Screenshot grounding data
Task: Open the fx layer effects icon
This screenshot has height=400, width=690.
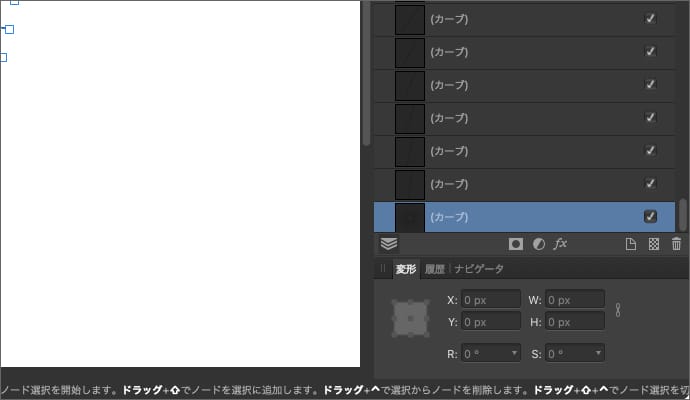Action: [x=561, y=243]
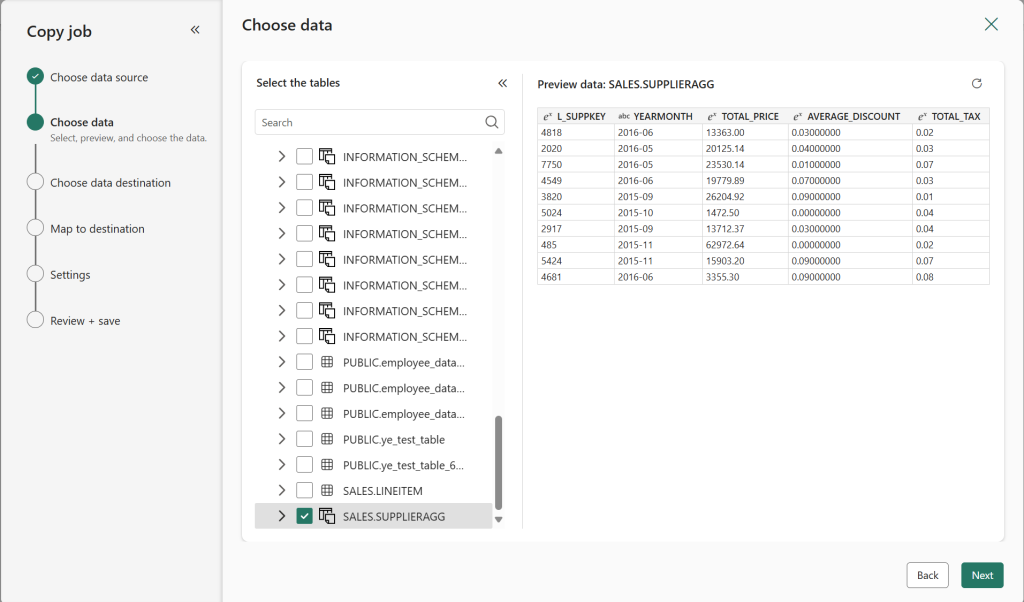Refresh the SALES.SUPPLIERAGG data preview
1024x602 pixels.
point(977,84)
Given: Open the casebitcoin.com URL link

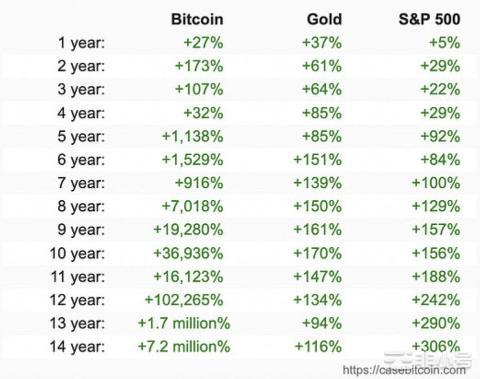Looking at the screenshot, I should 404,370.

#### Exercise prompt
Write out word for word every line from the line with "This screenshot has height=400, width=690." through the final line of the records, both included, skipping the pictures.

#### Result below
This screenshot has height=400, width=690.
Action: [x=561, y=243]
Refresh the SALES.SUPPLIERAGG data preview
1024x602 pixels.
point(977,84)
Given: Open the casebitcoin.com URL link

Looking at the screenshot, I should 404,370.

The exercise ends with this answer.